[BEGIN Supplied material]

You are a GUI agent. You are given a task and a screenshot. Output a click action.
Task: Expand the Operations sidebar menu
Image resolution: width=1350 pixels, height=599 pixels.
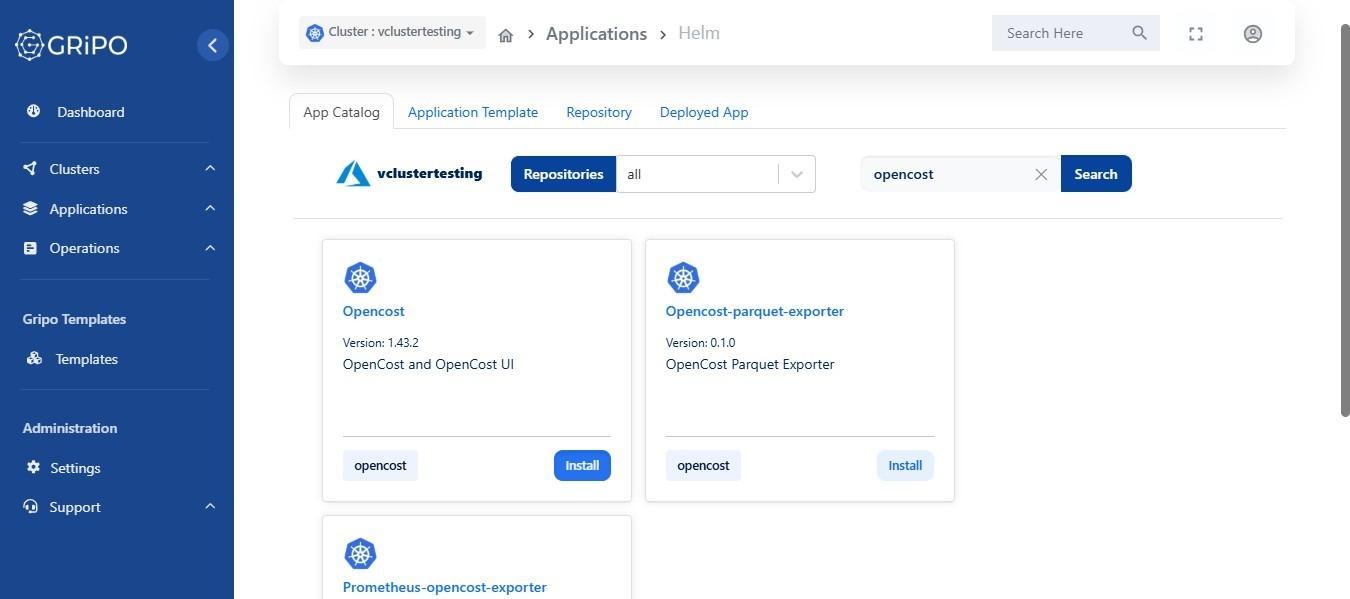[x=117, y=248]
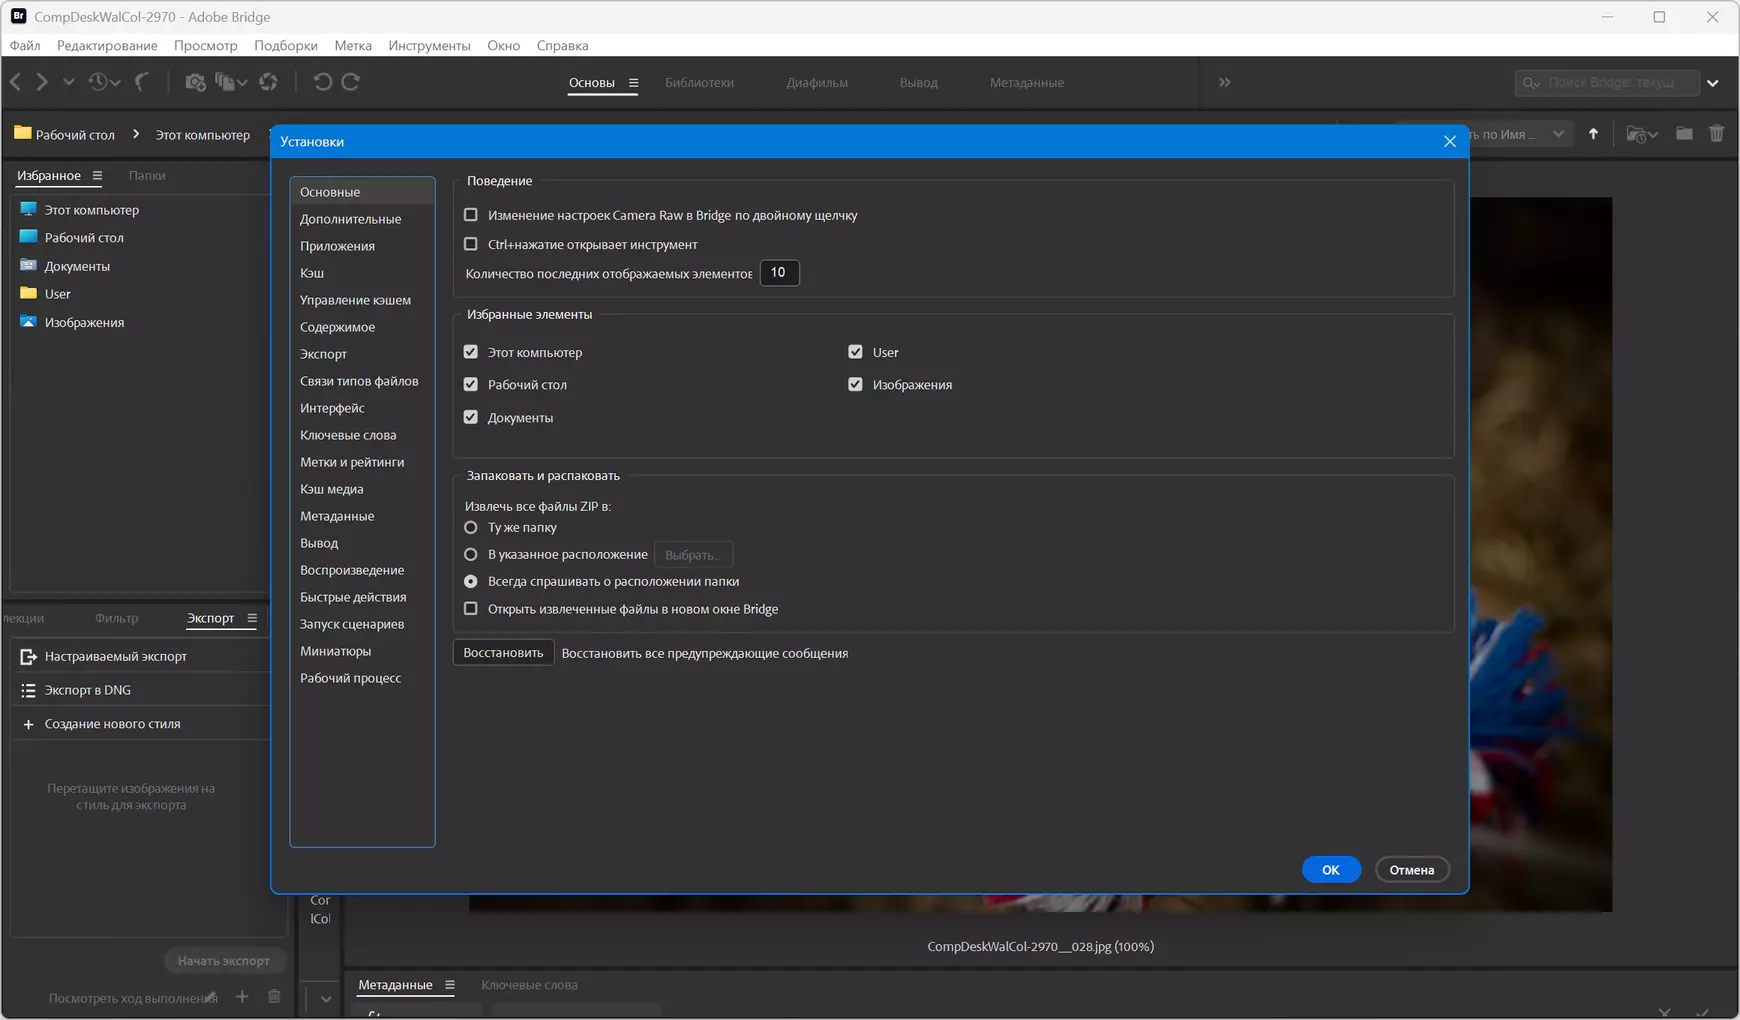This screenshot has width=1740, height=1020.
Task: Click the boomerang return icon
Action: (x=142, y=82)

[END Supplied material]
[BEGIN Supplied material]

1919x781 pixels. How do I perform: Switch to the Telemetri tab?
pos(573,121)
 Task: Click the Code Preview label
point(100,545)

[END Supplied material]
[BEGIN Supplied material]

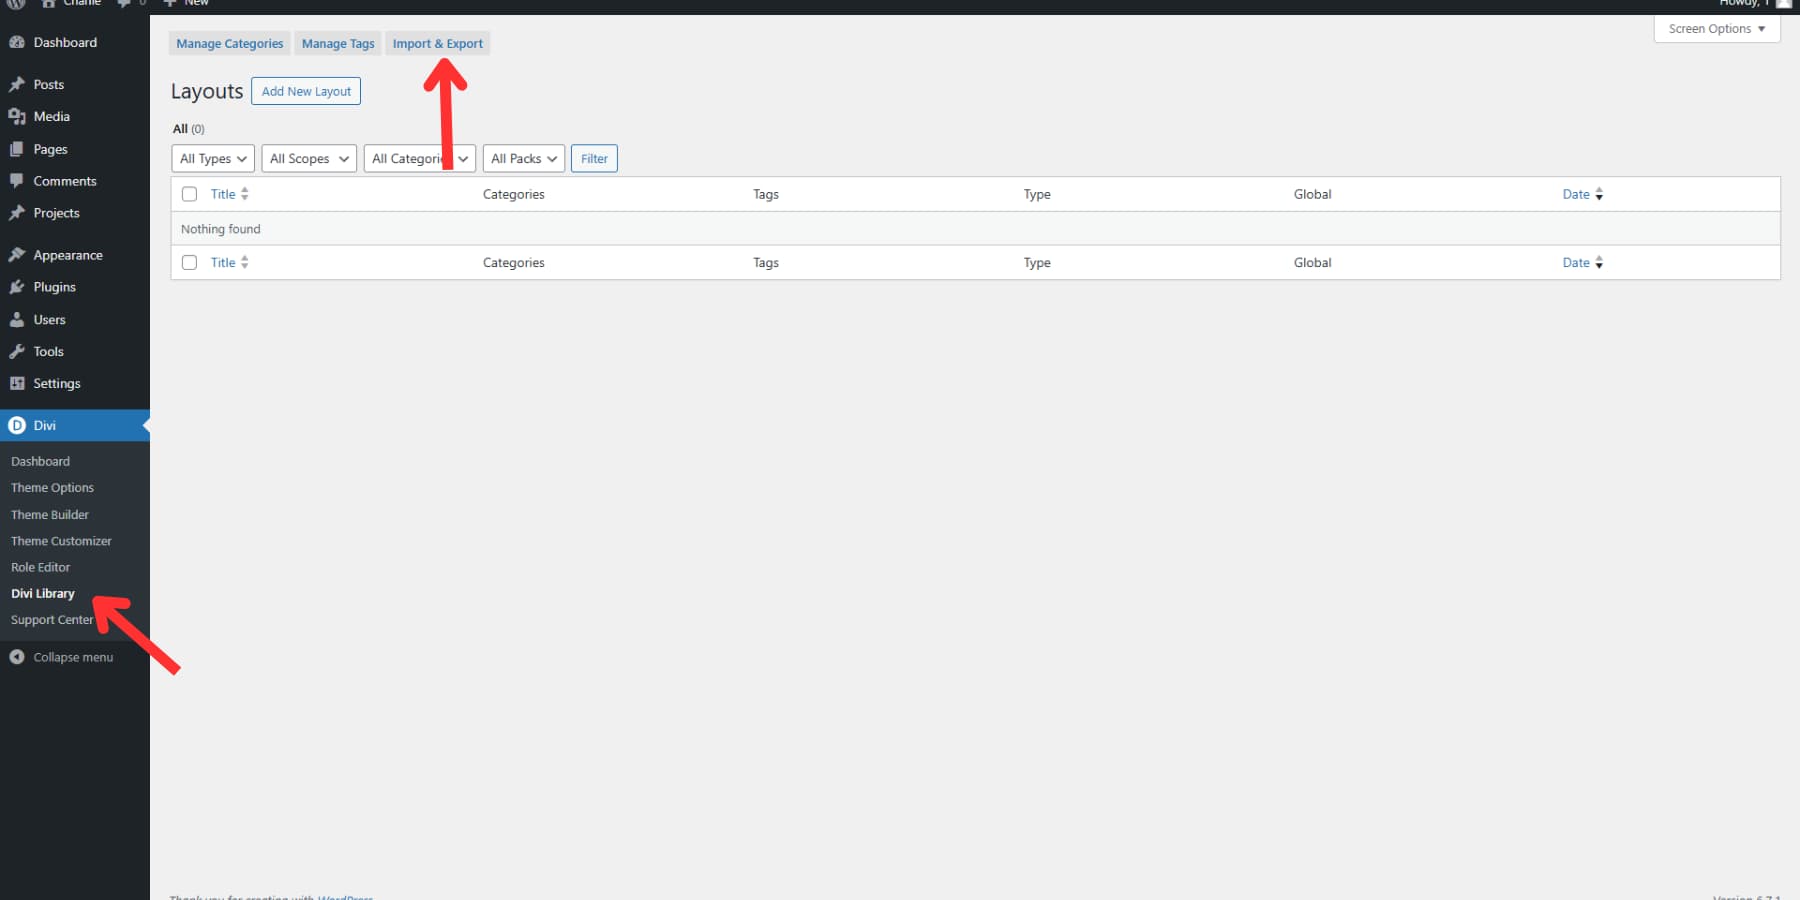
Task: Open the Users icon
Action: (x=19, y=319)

[END Supplied material]

**Your instructions:** Rewrite the part that opens with the line containing "You are a GUI" and closes with the line containing "Action: (x=142, y=82)", putting "navigation" in place of "sidebar" and keeping everything else the same. Return only those rows, without the pictures.

**Exercise result:**
You are a GUI agent. You are given a task and a screenshot. Output a click action.
Task: Expand the Operations navigation menu
Image resolution: width=1350 pixels, height=599 pixels.
[x=117, y=248]
This screenshot has width=1740, height=1020.
Task: Click the boomerang return icon
Action: (x=142, y=82)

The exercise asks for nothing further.